Docteur en lettres modernes, diplômé de l'Institut national des langues et civilisations orientales en ourdou et en hindi, Eric Fournier avait passé le Concours d'Orient en  1987 pour rentrer au Quai d'Orsay. Une carrière sans histoires qui le mène d'Islamabad à Téhéran, New Delhi, Moscou, puis aux Nations unies, à New York. Son premier poste d'ambassadeur est à Tbilissi, où il arrive quelques mois avant la guerre russo-géorgienne de l'été 2008. " C'est un personnage brillant mais fantasque et changeant ", soupire un haut fonctionnaire géorgien. Mikheïl Saakachvili, l'ancien président réformiste géorgien, n'hésitait pas à le présenter, en plaisantant, comme " l'ambassadeur le plus fou " de la capitale géorgienne. Un compliment dans sa bouche.

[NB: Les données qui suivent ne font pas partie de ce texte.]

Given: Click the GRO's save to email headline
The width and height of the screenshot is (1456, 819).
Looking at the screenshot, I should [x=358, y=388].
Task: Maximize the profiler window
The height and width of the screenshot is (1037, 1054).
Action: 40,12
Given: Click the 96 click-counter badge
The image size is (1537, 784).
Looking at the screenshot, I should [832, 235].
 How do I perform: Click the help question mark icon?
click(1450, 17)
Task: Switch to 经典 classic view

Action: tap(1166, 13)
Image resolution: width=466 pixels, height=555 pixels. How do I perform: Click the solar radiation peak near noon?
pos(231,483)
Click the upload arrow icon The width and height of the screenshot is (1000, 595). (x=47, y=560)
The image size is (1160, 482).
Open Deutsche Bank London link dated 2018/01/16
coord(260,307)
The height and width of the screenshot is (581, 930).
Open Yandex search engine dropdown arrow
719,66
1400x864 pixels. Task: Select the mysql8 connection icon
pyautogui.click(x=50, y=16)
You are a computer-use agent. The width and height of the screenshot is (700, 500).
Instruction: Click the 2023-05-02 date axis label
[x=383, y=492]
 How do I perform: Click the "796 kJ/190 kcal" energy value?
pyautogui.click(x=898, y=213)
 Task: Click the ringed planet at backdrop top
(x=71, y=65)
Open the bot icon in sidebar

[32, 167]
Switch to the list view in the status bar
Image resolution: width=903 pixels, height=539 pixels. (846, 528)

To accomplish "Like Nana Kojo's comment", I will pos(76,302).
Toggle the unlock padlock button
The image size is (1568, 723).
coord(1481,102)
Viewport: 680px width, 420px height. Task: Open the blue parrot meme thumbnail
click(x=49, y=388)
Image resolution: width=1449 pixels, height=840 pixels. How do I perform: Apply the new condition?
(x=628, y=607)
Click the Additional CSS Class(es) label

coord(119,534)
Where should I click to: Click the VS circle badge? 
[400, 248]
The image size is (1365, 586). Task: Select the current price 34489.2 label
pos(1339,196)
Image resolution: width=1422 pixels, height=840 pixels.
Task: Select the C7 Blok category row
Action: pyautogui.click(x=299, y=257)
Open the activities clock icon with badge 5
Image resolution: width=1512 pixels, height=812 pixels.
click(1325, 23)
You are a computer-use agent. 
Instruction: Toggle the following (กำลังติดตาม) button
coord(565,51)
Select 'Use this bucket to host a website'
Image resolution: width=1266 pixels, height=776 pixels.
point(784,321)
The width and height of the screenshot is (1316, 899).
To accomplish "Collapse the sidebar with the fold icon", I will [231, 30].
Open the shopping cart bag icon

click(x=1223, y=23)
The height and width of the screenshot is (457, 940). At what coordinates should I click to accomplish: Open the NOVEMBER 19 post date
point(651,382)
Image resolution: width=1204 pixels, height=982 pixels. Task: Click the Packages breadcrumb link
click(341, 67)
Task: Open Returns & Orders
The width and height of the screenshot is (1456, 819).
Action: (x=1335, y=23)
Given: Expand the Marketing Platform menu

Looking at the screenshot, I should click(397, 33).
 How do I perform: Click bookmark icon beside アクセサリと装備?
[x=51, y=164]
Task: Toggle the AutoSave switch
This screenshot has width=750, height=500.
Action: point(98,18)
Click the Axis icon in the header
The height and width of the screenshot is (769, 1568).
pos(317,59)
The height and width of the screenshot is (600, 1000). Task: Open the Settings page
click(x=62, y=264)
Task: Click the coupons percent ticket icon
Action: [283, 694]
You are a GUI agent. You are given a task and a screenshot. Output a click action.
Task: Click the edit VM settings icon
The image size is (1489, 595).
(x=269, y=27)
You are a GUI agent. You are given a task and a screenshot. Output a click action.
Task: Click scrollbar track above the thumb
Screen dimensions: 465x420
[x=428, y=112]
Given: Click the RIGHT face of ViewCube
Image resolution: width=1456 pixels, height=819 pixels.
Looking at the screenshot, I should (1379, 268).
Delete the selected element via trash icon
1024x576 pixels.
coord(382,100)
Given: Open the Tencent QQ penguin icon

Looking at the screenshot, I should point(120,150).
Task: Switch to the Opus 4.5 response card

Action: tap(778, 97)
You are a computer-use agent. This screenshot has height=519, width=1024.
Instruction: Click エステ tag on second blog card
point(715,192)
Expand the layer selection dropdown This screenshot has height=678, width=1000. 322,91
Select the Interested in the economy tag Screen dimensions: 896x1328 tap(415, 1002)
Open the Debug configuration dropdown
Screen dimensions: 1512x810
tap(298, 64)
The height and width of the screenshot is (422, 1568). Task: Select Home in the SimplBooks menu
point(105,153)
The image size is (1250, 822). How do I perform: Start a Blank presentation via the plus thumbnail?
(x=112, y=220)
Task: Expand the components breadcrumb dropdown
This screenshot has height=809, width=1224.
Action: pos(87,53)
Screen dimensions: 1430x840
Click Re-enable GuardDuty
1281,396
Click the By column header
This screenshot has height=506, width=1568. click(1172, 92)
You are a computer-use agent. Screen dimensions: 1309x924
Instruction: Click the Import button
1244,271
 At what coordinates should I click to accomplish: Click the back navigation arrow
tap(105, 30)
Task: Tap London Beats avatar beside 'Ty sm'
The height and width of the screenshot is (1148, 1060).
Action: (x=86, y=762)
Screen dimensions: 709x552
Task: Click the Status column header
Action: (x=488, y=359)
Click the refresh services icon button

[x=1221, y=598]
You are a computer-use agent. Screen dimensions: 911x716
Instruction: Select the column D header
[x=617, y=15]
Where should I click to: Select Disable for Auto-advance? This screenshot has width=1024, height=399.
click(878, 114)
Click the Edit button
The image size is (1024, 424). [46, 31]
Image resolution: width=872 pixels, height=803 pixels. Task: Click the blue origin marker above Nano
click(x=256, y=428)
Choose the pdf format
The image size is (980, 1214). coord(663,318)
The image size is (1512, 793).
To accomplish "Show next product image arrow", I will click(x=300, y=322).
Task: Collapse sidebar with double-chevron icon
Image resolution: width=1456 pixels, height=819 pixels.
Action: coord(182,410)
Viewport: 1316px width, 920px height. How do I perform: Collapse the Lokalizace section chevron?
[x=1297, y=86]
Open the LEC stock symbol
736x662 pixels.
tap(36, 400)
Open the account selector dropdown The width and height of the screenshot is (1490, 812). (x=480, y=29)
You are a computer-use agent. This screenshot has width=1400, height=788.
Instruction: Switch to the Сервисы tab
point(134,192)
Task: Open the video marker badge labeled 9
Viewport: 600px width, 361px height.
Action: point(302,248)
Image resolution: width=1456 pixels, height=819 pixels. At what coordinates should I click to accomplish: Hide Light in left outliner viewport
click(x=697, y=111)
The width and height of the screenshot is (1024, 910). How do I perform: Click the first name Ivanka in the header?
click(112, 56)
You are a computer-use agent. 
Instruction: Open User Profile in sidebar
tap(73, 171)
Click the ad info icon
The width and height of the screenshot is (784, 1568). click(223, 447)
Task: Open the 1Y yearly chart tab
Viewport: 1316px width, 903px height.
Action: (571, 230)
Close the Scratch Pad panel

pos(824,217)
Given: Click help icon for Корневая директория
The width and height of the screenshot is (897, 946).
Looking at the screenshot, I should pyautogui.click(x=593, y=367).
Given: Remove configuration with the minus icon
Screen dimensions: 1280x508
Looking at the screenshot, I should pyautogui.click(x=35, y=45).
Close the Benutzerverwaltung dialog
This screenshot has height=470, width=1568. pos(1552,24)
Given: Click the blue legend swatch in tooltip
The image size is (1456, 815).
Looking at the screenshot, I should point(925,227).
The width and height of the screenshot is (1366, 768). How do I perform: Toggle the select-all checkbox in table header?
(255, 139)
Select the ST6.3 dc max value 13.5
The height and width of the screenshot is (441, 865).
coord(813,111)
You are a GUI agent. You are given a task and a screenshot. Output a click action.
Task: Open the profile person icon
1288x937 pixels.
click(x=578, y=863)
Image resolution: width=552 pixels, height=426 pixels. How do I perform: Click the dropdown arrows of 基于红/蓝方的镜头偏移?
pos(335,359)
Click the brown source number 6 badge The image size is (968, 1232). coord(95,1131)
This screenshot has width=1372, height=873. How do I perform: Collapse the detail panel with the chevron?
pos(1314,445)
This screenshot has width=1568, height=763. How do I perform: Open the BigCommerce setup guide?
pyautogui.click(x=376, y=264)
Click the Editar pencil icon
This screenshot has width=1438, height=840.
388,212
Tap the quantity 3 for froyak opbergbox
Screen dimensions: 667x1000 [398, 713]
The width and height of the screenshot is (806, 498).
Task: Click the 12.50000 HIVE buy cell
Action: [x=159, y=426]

Eric Fournier s'est ensuite rapproché du leader de l'opposition, le milliardaire et oligarque Bidzina Ivanichvili qu'il a aidé à obtenir la nationalité française. En  2011, le diplomate revient à Paris et prend la direction de l'Europe continentale au Quai d'Orsay, avant de partir quatre ans plus tard pour Budapest. Cette foi, il rentre au ministère sans nouvelle affectation.